Ben Karenzi presented me a folder on Vision 2050, the Rwandan national development strategy, launched in December 2020 by President Paul Kagame. Rwanda aims to be an upper-middle income country (UMIC) by 2035, and a high-income country (HIC) by 2050. This means realizing a per capita GDP of about 4000 dollars by 2035 and of over 12,000 dollars by 2050. For understanding, India has a per capita GDP of 2000 in 2022. According to Mr. Mukesh Ambani, Chairman and Managing Director of Reliance Industries Limited (RIL), in his February 2022 speech at the Asia Economic Dialogue, “I believe that with our progress, we will reach $10,000 per capita in the next 15-20 years.” Of course, with more than 1.35 billion people, and growing, it will be a humongous task.
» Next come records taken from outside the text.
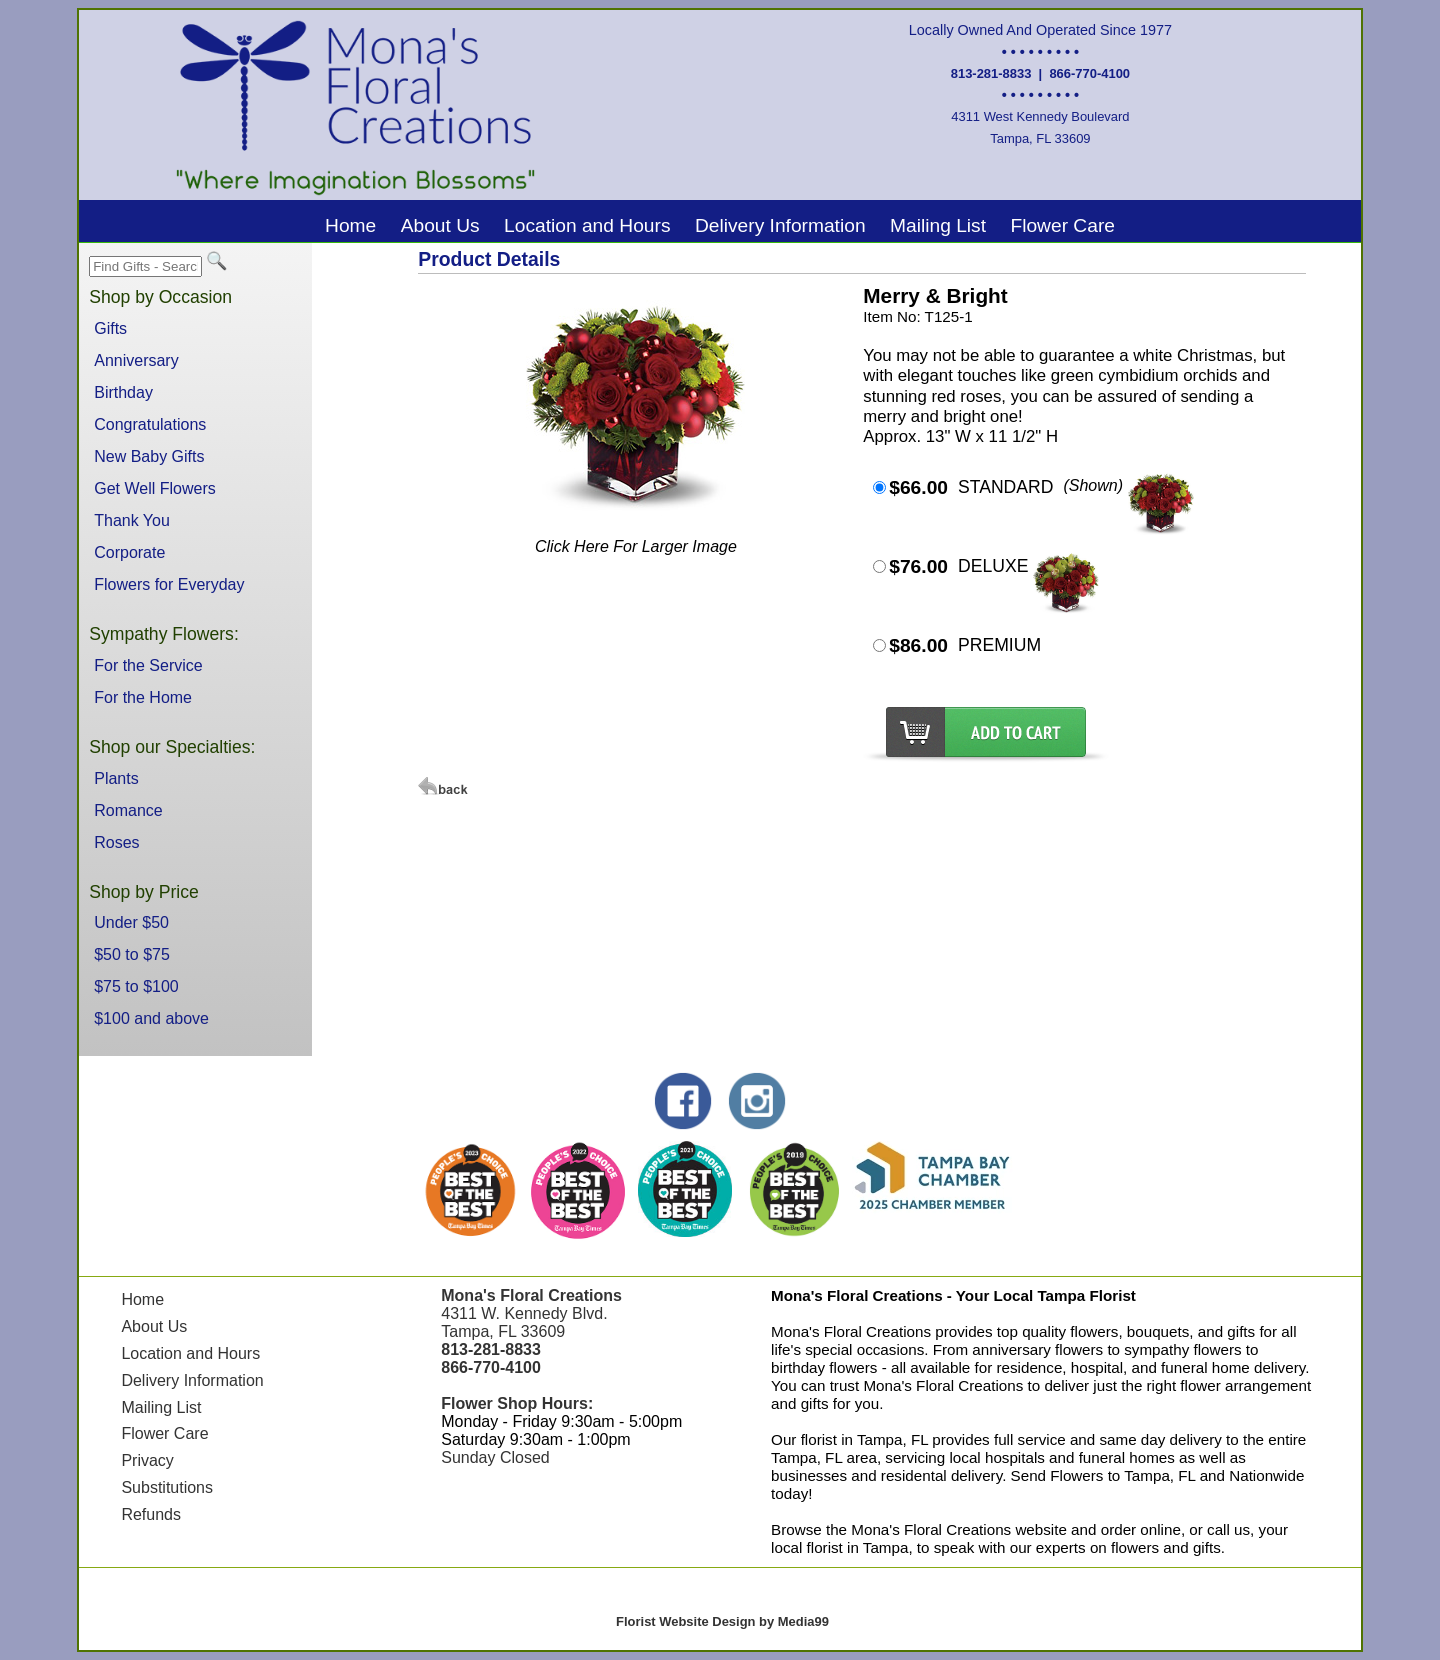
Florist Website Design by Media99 (722, 1621)
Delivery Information (780, 225)
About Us (440, 225)
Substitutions (167, 1487)
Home (350, 225)
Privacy (147, 1460)
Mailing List (938, 225)
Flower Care (1062, 225)
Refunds (151, 1514)
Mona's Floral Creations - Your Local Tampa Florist (953, 1295)
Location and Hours (587, 225)
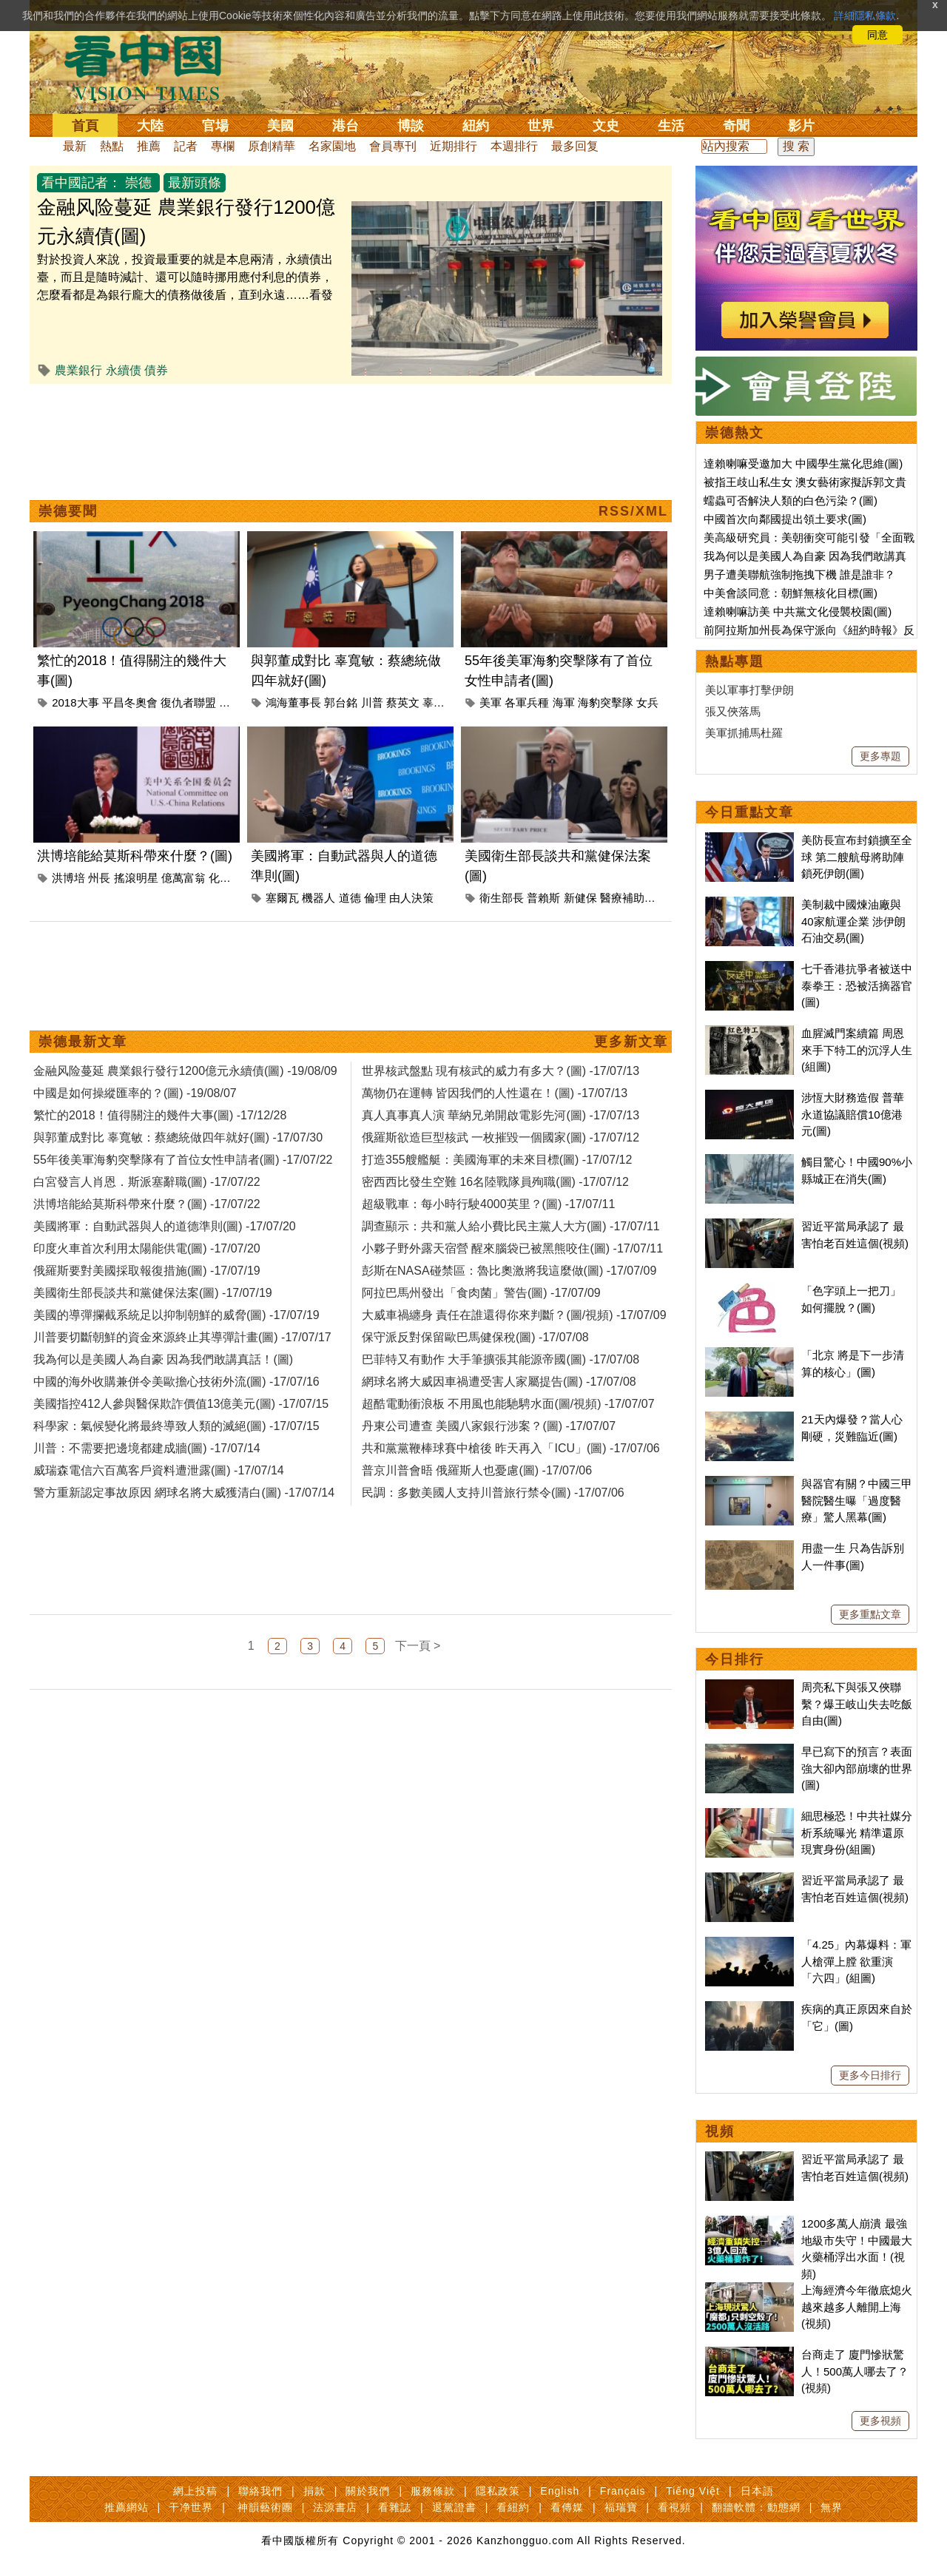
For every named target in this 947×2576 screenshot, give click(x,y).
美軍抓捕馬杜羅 (744, 732)
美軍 (490, 702)
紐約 (475, 125)
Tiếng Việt (693, 2491)
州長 (99, 877)
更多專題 (880, 756)
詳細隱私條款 (865, 15)
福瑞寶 (621, 2507)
India must go global, capitalizing on its technology and engineering expertise.
I am yet to deep dive into the document, but what struck me most was the assertion of President Kagame, “Vision 2050 has to be about the future we choose, because we can, and because we deserve it.” It is, indeed, true that we all are as big as our dream. Without aspiration, any individual, or community, or nation, easily gets lost in merry-making, only to be subjugated by a higher power, or to wither away into oblivion. The idea of ‘who I am’ and ‘what do I do with my life’, is fundamental. It was not until Bal Gangadhar Tilak proclaimed, “Swaraj is my birth right, and I shall have it!” that a movement started in India to overthrow the British Rule. Dr. APJ Abdul Kalam used to say, “You have to dream before your dreams can come true.” So, President Kagame’s call to choose, because we can, and because we deserve it, is a call of our times, for the entire global South, where more than five billion people live mostly impoverished lives.
The COVID-19 pandemic has proved this much, that South-South cooperation is the only way forward. The urgent need for vaccines has opened a window of opportunity for a South-South cooperation initiative in health and related areas. But if not for Indian and Chinese vaccines, there would been a disaster. While the superficialities of advanced healthcare systems in the Western world surfaced, the vaccination of billions of people throughout the global South was a historic achievement. This has to move on to agriculture supply chains, and finally, education. It will happen, because we deserve it. It will take years, even decades, but like a tree that takes years before giving fruits, it will happen, if started and sustained.